◆ **GIVEN INFORMATION**
#####

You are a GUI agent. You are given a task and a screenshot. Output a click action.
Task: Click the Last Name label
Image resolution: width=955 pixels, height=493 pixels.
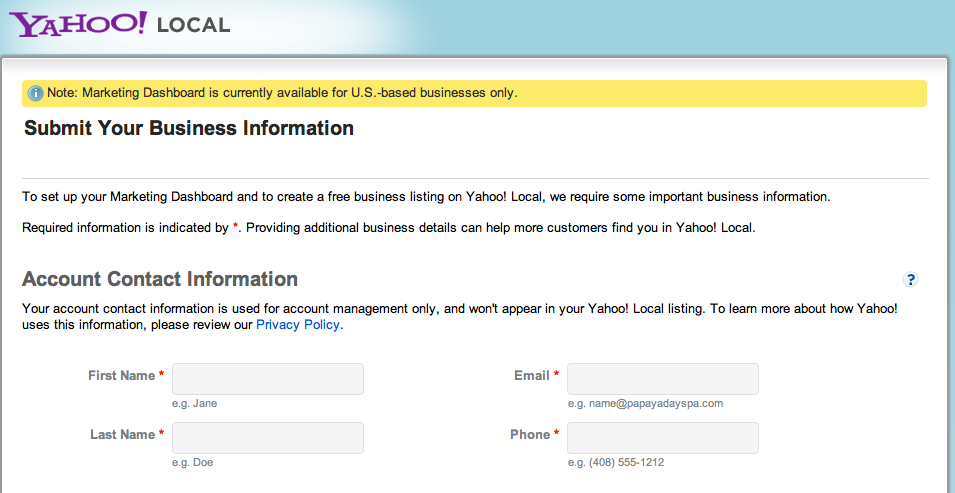pos(122,435)
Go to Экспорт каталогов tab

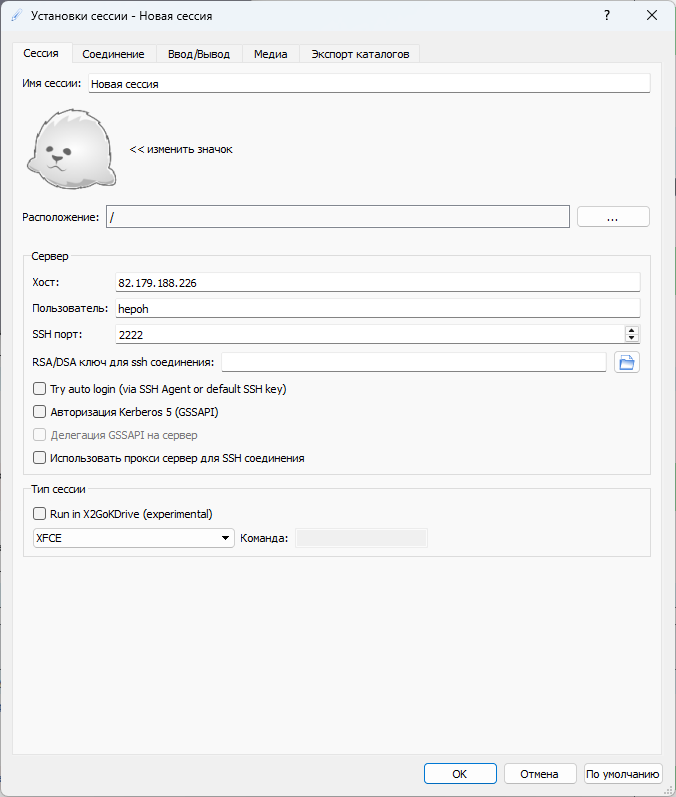(x=360, y=54)
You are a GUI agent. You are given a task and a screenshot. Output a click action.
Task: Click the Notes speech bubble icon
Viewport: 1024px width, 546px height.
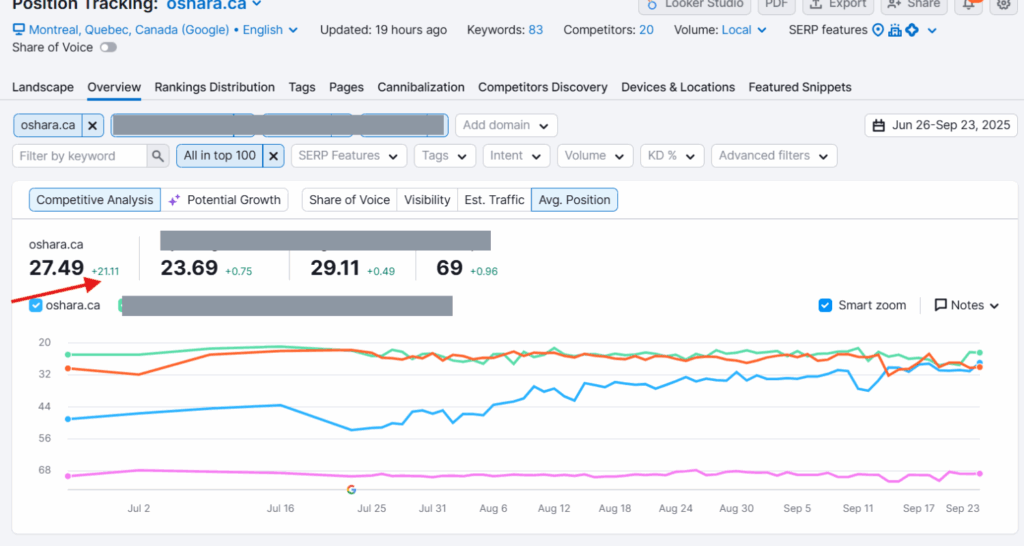[x=940, y=305]
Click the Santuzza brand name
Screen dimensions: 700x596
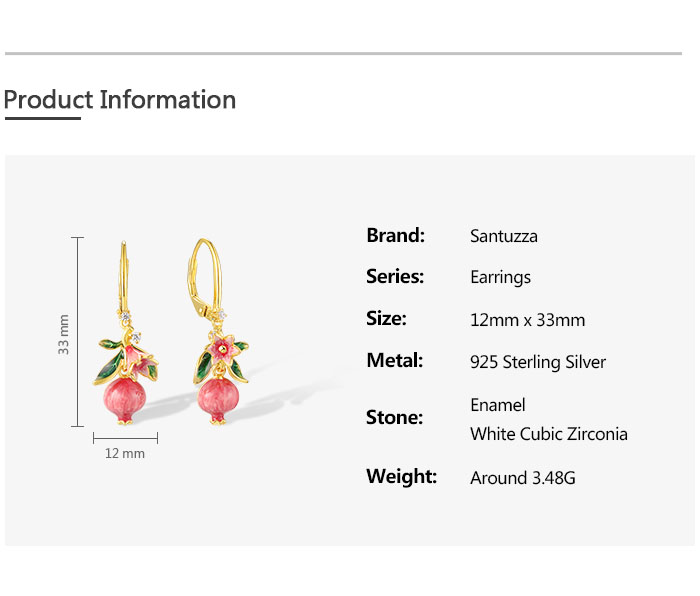[504, 236]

#####

◆ **TASK BRIEF**
Exactly as they appear above, write out all the entries, without pictures.

◆ **OUTPUT OF THE EXERCISE**
You are a GUI agent. You are given a task and a screenshot. Output a click action.
Task: Click the Last Name label
Image resolution: width=955 pixels, height=493 pixels.
pos(122,435)
Go to Экспорт каталогов tab

(x=360, y=54)
You are a GUI agent. You are given a task and a screenshot. Output a click action.
Task: Click the Notes speech bubble icon
Viewport: 1024px width, 546px height.
[x=940, y=305]
Click the Santuzza brand name
Screen dimensions: 700x596
[504, 236]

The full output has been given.